Data in this exercise Start Marker
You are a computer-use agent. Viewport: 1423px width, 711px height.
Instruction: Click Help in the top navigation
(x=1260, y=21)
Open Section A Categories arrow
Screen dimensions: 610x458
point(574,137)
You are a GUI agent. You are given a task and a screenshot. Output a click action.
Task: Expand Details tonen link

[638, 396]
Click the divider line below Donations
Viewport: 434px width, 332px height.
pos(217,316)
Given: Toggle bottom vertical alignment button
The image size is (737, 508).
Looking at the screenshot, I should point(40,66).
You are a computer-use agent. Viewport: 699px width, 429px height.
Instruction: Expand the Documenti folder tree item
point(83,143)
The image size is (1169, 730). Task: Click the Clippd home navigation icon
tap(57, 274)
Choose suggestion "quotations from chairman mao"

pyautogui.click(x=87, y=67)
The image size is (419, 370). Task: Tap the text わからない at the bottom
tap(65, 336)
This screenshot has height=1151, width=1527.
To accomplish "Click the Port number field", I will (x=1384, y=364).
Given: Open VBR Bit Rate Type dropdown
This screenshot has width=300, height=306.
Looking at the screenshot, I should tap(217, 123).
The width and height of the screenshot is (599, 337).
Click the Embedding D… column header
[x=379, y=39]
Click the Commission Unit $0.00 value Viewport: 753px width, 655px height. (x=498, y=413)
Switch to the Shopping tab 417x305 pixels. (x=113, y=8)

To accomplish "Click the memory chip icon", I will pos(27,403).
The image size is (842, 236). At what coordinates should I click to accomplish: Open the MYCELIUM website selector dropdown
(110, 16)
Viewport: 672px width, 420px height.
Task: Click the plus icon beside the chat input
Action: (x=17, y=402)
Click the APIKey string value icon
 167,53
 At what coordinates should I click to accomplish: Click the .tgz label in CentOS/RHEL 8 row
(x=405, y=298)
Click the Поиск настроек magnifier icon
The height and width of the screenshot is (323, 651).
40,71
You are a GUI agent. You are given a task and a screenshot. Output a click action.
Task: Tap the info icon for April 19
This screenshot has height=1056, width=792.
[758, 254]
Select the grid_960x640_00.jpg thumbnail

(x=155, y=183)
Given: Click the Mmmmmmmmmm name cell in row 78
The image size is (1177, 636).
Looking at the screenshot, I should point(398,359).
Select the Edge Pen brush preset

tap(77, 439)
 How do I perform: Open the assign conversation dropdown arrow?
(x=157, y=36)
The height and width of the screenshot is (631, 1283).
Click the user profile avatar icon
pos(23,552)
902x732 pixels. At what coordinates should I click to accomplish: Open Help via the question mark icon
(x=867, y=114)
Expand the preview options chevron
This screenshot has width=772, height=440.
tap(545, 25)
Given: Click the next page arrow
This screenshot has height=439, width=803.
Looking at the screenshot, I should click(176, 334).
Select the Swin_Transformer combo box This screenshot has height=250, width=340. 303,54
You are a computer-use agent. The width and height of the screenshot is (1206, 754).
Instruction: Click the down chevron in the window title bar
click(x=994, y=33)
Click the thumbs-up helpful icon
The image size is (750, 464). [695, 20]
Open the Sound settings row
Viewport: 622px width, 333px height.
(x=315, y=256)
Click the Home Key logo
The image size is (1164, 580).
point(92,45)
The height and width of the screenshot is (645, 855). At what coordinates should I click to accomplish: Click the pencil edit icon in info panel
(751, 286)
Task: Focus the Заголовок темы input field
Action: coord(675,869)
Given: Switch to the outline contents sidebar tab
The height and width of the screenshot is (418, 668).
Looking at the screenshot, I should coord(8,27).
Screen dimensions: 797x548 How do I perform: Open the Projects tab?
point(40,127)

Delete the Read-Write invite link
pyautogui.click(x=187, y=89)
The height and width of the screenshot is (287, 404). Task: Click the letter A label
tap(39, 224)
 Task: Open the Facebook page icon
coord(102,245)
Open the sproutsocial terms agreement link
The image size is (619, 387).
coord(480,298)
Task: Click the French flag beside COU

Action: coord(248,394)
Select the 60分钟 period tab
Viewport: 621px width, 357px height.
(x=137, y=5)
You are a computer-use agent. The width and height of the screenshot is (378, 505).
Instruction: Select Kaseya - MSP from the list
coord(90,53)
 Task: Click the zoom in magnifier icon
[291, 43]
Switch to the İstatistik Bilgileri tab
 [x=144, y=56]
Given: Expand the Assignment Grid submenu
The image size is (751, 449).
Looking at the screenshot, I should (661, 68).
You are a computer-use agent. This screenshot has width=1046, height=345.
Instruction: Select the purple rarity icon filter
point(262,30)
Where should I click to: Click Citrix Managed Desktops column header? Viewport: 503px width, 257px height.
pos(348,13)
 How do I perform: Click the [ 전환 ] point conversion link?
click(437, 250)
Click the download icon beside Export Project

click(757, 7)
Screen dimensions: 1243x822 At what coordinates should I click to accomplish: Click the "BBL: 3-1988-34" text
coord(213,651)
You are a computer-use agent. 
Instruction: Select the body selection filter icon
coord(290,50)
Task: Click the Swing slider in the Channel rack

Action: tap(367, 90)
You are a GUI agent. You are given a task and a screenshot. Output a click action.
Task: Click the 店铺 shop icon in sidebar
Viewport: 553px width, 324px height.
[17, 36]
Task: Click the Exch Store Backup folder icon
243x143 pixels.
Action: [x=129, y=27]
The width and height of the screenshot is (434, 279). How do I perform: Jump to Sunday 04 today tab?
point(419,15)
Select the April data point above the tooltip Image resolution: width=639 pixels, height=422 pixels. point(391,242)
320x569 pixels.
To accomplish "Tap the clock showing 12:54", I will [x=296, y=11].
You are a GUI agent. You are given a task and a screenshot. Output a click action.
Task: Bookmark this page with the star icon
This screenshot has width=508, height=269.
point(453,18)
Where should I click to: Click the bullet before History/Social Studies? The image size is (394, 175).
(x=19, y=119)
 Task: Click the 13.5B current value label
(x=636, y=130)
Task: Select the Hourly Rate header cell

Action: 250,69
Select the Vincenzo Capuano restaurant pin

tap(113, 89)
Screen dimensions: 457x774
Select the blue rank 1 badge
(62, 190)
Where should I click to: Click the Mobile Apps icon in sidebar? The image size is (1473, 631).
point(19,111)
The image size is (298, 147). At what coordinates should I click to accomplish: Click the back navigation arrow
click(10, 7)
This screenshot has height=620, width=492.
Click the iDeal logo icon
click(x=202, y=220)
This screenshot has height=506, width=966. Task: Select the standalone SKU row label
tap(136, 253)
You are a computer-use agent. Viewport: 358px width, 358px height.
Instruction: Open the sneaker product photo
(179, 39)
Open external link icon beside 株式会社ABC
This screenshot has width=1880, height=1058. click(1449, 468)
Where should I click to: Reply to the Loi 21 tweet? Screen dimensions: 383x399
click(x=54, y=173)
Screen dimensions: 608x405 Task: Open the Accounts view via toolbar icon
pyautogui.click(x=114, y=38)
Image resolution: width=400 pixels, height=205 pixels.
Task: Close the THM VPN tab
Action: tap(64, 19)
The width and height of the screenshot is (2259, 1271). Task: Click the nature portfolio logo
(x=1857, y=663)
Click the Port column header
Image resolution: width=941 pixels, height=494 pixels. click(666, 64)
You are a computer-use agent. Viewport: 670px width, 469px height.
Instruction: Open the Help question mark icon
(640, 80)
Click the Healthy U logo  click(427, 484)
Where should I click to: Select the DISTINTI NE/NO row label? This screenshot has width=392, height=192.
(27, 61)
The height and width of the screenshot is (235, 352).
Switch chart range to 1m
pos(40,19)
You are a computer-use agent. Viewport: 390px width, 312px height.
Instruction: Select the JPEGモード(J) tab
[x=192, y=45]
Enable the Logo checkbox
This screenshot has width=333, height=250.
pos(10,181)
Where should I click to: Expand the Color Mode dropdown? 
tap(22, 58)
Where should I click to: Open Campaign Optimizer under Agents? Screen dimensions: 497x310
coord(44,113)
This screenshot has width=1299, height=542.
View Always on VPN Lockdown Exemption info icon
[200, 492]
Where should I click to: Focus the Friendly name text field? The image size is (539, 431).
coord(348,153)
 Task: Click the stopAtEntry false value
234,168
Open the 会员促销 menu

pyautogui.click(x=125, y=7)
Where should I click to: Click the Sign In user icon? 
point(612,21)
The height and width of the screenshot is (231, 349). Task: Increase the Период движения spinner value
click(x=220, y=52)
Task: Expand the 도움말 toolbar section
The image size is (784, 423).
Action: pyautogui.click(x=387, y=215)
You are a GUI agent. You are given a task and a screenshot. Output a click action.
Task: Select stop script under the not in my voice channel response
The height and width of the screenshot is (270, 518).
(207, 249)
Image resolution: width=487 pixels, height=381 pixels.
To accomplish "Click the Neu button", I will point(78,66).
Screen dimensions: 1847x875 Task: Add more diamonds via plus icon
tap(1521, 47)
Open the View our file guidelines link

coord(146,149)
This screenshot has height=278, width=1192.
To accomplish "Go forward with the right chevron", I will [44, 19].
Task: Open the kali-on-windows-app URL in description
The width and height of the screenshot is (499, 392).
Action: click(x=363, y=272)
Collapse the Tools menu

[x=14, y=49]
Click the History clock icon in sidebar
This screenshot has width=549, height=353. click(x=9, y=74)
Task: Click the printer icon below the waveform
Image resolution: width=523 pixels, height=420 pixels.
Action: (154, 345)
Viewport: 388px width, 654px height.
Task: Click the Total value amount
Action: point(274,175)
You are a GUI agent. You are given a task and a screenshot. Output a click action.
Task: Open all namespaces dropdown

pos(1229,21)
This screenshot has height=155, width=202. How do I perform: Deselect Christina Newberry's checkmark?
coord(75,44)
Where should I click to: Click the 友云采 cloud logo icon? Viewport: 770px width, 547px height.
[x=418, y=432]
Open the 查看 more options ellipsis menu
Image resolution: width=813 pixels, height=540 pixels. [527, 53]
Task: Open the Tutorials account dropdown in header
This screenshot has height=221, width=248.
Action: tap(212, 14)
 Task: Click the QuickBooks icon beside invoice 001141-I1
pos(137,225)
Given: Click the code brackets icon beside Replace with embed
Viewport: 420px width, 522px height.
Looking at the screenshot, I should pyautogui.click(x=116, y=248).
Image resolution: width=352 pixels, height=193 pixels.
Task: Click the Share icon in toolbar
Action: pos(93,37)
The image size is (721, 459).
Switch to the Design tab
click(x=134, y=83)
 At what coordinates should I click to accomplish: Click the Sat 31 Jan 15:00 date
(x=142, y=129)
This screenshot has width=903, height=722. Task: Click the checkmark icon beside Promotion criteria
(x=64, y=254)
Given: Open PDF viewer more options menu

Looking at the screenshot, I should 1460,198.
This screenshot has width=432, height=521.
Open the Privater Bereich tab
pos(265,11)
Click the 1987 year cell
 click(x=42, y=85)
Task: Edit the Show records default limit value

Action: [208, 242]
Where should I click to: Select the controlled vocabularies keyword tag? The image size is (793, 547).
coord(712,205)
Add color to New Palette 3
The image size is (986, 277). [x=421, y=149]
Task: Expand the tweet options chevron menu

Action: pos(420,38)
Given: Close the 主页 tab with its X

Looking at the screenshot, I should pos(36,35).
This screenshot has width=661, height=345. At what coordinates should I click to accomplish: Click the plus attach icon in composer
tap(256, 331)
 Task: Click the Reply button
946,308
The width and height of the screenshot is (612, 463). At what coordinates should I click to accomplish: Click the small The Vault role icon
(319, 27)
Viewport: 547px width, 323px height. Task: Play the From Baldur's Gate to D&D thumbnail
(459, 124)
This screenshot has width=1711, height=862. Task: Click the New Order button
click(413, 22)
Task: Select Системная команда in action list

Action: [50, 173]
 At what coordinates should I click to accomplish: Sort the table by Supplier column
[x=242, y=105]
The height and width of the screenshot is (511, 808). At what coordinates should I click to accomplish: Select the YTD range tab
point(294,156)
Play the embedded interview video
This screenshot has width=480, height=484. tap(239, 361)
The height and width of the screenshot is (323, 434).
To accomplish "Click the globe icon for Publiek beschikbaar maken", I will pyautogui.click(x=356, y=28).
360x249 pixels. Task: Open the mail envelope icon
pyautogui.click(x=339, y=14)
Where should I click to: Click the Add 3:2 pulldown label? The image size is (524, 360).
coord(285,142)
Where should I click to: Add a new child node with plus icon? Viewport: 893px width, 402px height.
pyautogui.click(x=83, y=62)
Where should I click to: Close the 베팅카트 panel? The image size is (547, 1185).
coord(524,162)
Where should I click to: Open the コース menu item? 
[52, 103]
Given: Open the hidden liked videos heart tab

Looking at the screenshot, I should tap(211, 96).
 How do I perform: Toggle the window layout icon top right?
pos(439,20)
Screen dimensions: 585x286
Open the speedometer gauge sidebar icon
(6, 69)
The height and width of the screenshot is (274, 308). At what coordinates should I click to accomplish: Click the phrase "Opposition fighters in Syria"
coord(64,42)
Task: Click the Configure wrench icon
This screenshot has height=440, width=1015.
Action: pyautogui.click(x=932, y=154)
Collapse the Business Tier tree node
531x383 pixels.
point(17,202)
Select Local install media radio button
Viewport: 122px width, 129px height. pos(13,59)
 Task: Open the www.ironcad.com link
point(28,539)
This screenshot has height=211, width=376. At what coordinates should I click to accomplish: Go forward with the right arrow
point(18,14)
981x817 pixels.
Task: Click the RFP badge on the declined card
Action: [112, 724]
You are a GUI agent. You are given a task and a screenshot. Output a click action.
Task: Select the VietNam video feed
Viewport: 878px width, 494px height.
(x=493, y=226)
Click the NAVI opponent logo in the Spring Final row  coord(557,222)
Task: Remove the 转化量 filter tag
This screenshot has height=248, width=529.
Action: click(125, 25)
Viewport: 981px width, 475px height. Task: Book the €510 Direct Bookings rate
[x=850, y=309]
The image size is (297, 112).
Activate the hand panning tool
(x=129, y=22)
Data in this exercise End Marker
Exercise aim >>
Beginning at the first line above, repeat exactly until the line containing "Given: Click the Mmmmmmmmmm", which is included.

Answer to the exercise >>
You are a computer-use agent. Viewport: 1423px width, 711px height.
Instruction: Click Help in the top navigation
(x=1260, y=21)
Open Section A Categories arrow
Screen dimensions: 610x458
point(574,137)
You are a GUI agent. You are given a task and a screenshot. Output a click action.
Task: Expand Details tonen link

[638, 396]
Click the divider line below Donations
Viewport: 434px width, 332px height.
pos(217,316)
Given: Toggle bottom vertical alignment button
The image size is (737, 508).
Looking at the screenshot, I should point(40,66).
You are a computer-use agent. Viewport: 699px width, 429px height.
Instruction: Expand the Documenti folder tree item
point(83,143)
The image size is (1169, 730). Task: Click the Clippd home navigation icon
tap(57, 274)
Choose suggestion "quotations from chairman mao"

pyautogui.click(x=87, y=67)
The image size is (419, 370). Task: Tap the text わからない at the bottom
tap(65, 336)
This screenshot has height=1151, width=1527.
To accomplish "Click the Port number field", I will (x=1384, y=364).
Given: Open VBR Bit Rate Type dropdown
This screenshot has width=300, height=306.
Looking at the screenshot, I should tap(217, 123).
The width and height of the screenshot is (599, 337).
Click the Embedding D… column header
[x=379, y=39]
Click the Commission Unit $0.00 value Viewport: 753px width, 655px height. (x=498, y=413)
Switch to the Shopping tab 417x305 pixels. (x=113, y=8)

To accomplish "Click the memory chip icon", I will pos(27,403).
The image size is (842, 236). At what coordinates should I click to accomplish: Open the MYCELIUM website selector dropdown
(110, 16)
Viewport: 672px width, 420px height.
Task: Click the plus icon beside the chat input
Action: (x=17, y=402)
Click the APIKey string value icon
 167,53
 At what coordinates should I click to accomplish: Click the .tgz label in CentOS/RHEL 8 row
(x=405, y=298)
Click the Поиск настроек magnifier icon
The height and width of the screenshot is (323, 651).
40,71
You are a GUI agent. You are given a task and a screenshot. Output a click action.
Task: Tap the info icon for April 19
This screenshot has height=1056, width=792.
[758, 254]
Select the grid_960x640_00.jpg thumbnail

(x=155, y=183)
Given: Click the Mmmmmmmmmm name cell in row 78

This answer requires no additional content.